Quick highlights from second class on 2/7

  • Website review
  • Reviewed Dr. Leonard Jeffries Jr’s “The Essence of Black Studies” (handout and also on the Readings page). What’s his view of a Black Studies methodology (i.e. ways to analyze information and do research) and how should it approach the world?
  • Reviewed Dr. John  Henrik Clarke’s essay “Africana Studies: a Decade of Change …”
  • Reviewed
  • Music: Jazzmeia Horn “People Make the World Go Round” (YouTube)

DO THIS for Tuesday February 14:

REVISED reading assignment with student protest sources added!

READ the article “Revolution and CUNY: Remembering the 1969 Fight for Open Admissions” from the GC Advocate newspaper (link)

READ the sections from the  CUNY Digital History Archive (link): Click through all the pages at the site collected by CCNY Librarians

FINISH Chapter 1 in Maulana Karenga’s Introduction to Black Studies (pages 17-27)

  • Skim (read quickly and to gain an overview) pp 1-17 on history and development of the discipline.
  • Focus (read carefully and closely) on the following sections: (pp 17-27) 1.3 (Relevance of the Discipline) and 1.4 (Scope of the Discipline) and sections 2.3-2.7 — the different developmental initiatives.

READ Dr. Marimba Ani’s chapter from Let the Circle Be Unbroken. PDF on the Readings page. Read it slowly and carefully using some of the reading strategies in Dr. Jeffrey Kaplan’s video you watched last week. You’ll have to read it at least twice. (11 pages.)

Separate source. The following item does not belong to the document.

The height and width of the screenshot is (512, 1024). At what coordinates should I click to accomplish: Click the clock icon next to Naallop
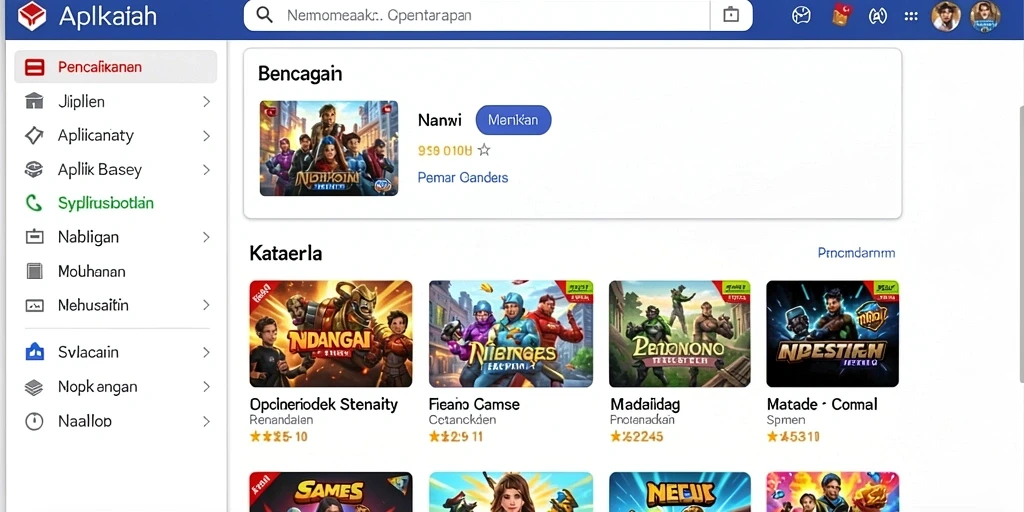[x=33, y=421]
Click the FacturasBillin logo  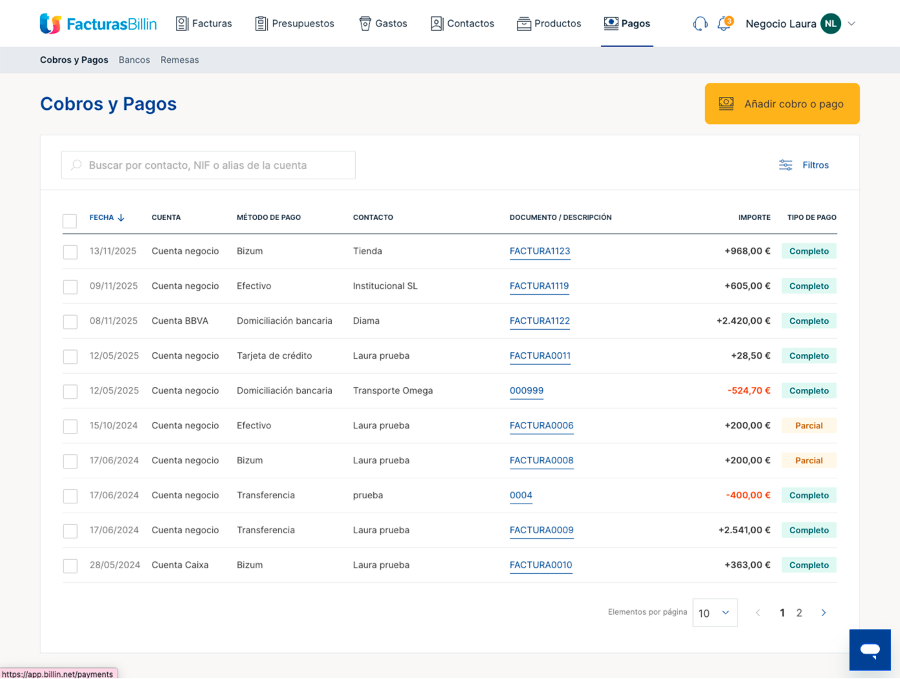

Try to understand the following key points and be able to answer them:

  • How does the origin of the discipline shape the approach?
  • How does the issue of relevance shape the discipline?
  • What is worldview?
  • What’s the importance of worldview to the discipline of Africana Studies and how does Dr. Ani define African worldview?
  • What is the difference between African and European-based worldview?
  • What’s the significance of complementary pairs in the African worldview?
  • What’s the role of spirit/spirituality in the African worldview?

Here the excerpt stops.